Of course, there are innumerable lessons that emerge out of Taxi For Sure’s story. But here are four key learnings Aprameya would like to share with fellow entrepreneurs –

  1. Be agile in your strategy, based on the market scenario – “There will be enough times when money would be available in the market – so raise it while it’s easy rather than trying for it when you’re ready. While it’s important to have an independent strategy, what’s critical is to work according to the market, for if you’re strategy doesn’t hold for the current scenario, then sticking to it may not be a good idea.”
  2. Get your experience right – “It’s not so necessary to spend on branding and marketing as much as it’s getting to a stage where customers love you. So, focus on making customers’ experience a delight. A significant percentage of our new customers came through referrals.”
  3. Never lose focus on your employees – “One of the main reasons why we decided to be acquired by Ola and not Uber is because the former was willing to absorb all our employees, around 1,800 at that time. Whereas, Uber, had a lean model.”

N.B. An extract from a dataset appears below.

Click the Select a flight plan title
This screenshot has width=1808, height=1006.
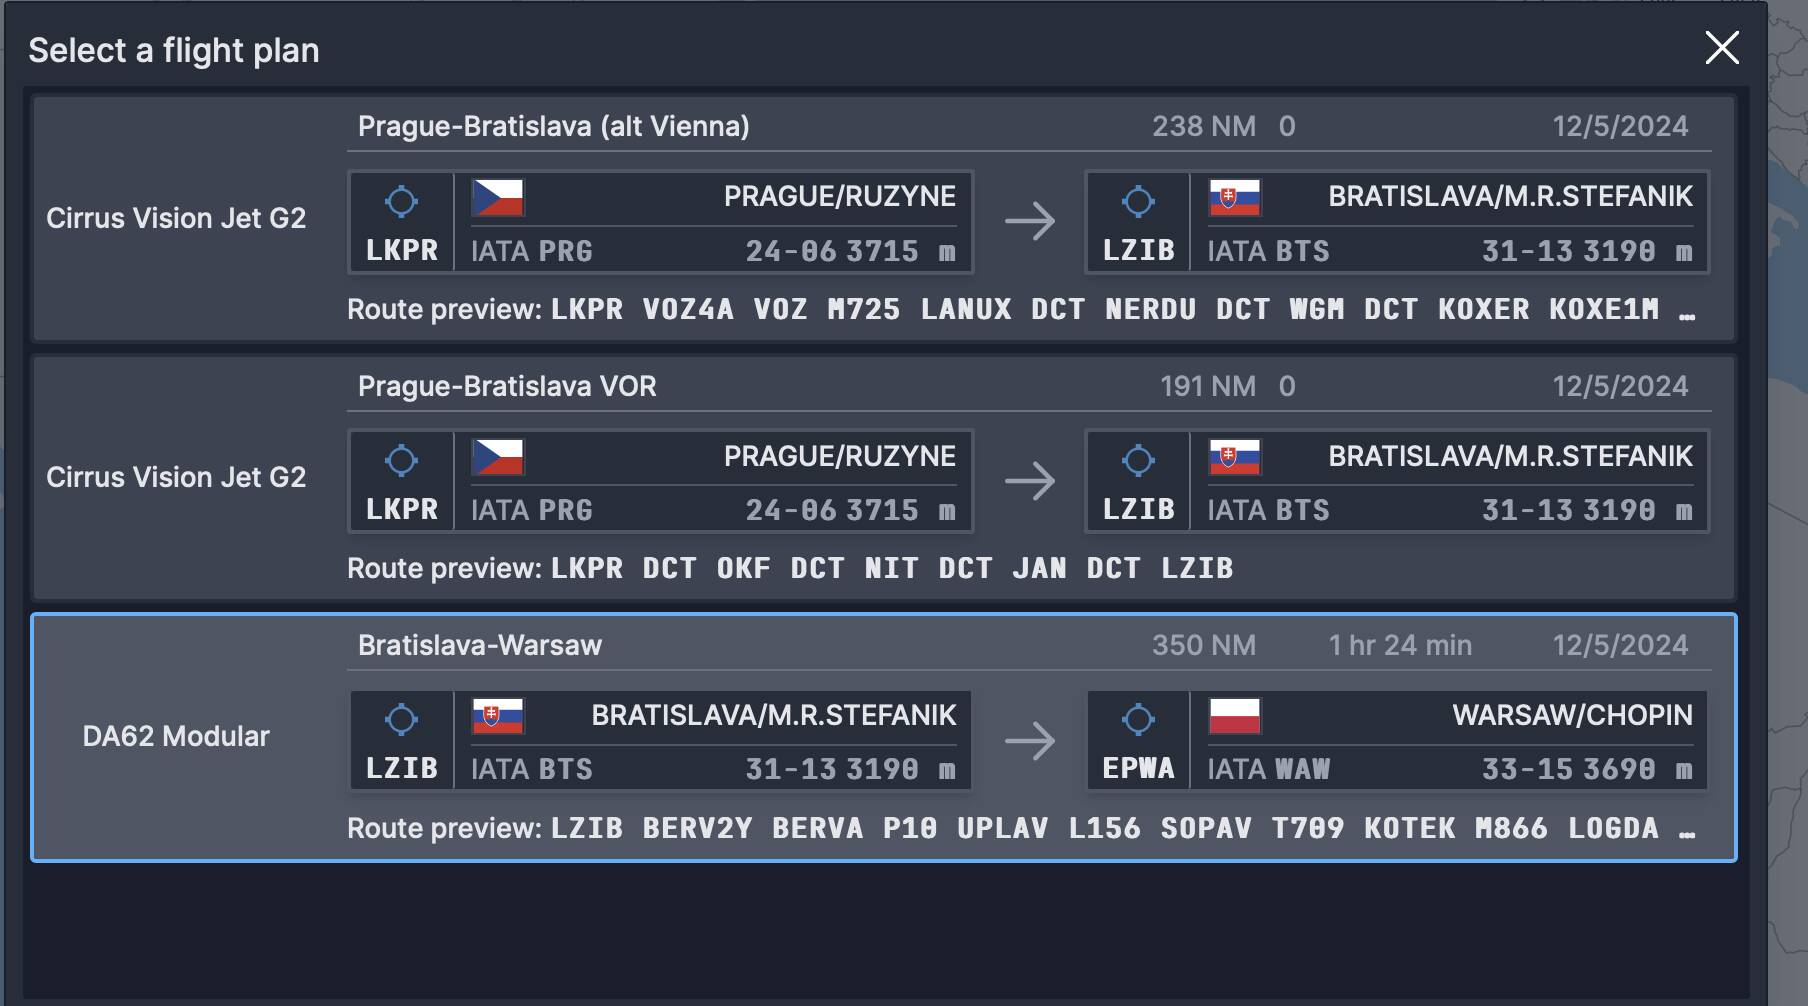(x=175, y=50)
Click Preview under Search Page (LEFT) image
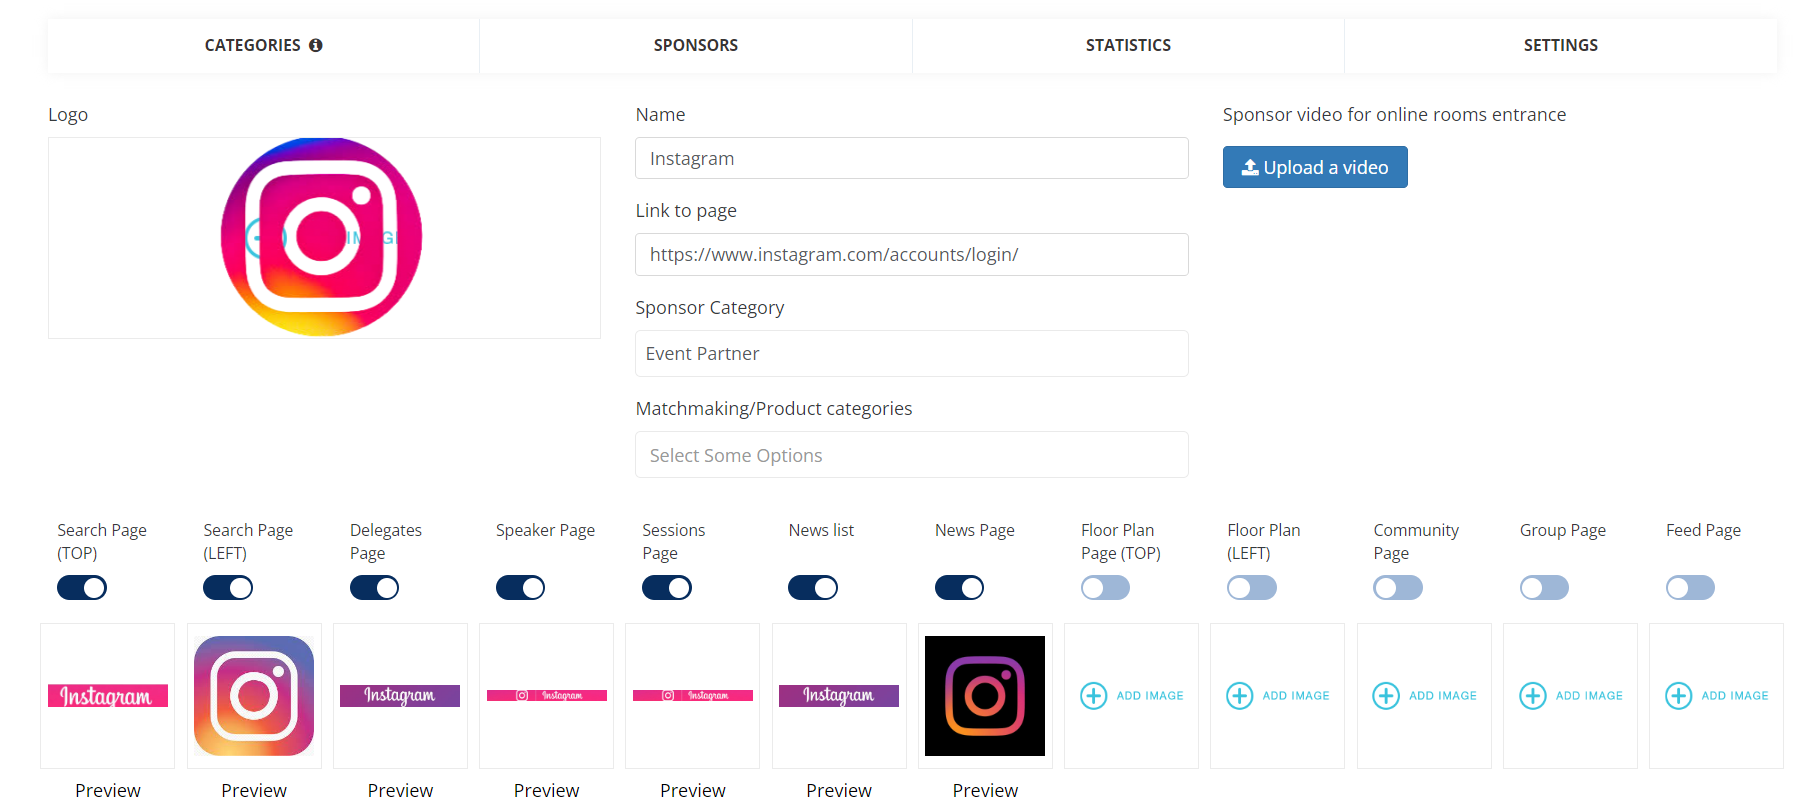 (254, 790)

  4. Embrace everything – “TaxiForSure may be looked at as an example of good luck gone bad. But when you’ve embraced the good times, it’s important to face the bad ones with equal spirit. Now when I look back, I don’t regret it at all. In fact, it was serendipity – in hindsight, we exited respectfully at the right time and to be able to do that is what counts.”

Excited with his new innings as an angel investor, a matter of serendipity again, Aprameya hopes to disrupt the consumer space by increasing his portfolio to around 25 companies by next year.